--- Required work ---
Below are records to repeat exactly; copy them without the pictures.

(Dataset entries)
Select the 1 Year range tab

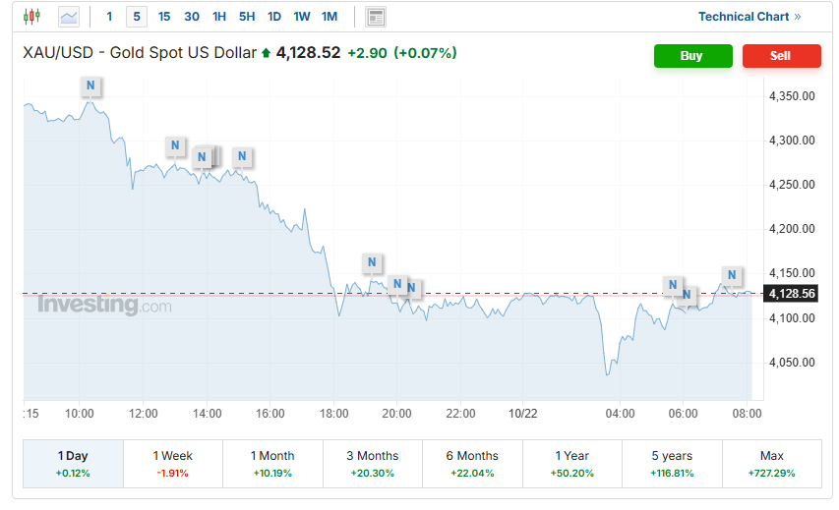coord(572,464)
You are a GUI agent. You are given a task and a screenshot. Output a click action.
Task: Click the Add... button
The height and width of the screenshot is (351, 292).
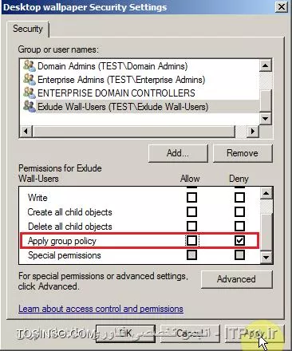click(178, 153)

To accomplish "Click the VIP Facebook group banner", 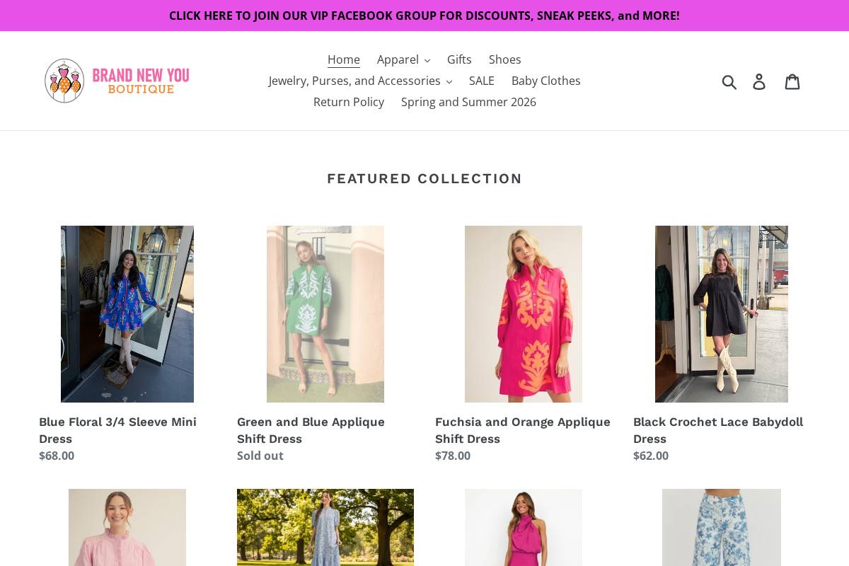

--- Task result ---
Select the 1 Year range tab

coord(572,464)
You are a GUI agent. You are given a task and a screenshot. Output a click action.
Task: Click the Add... button
The height and width of the screenshot is (351, 292).
click(178, 153)

To accomplish "Click the VIP Facebook group banner", 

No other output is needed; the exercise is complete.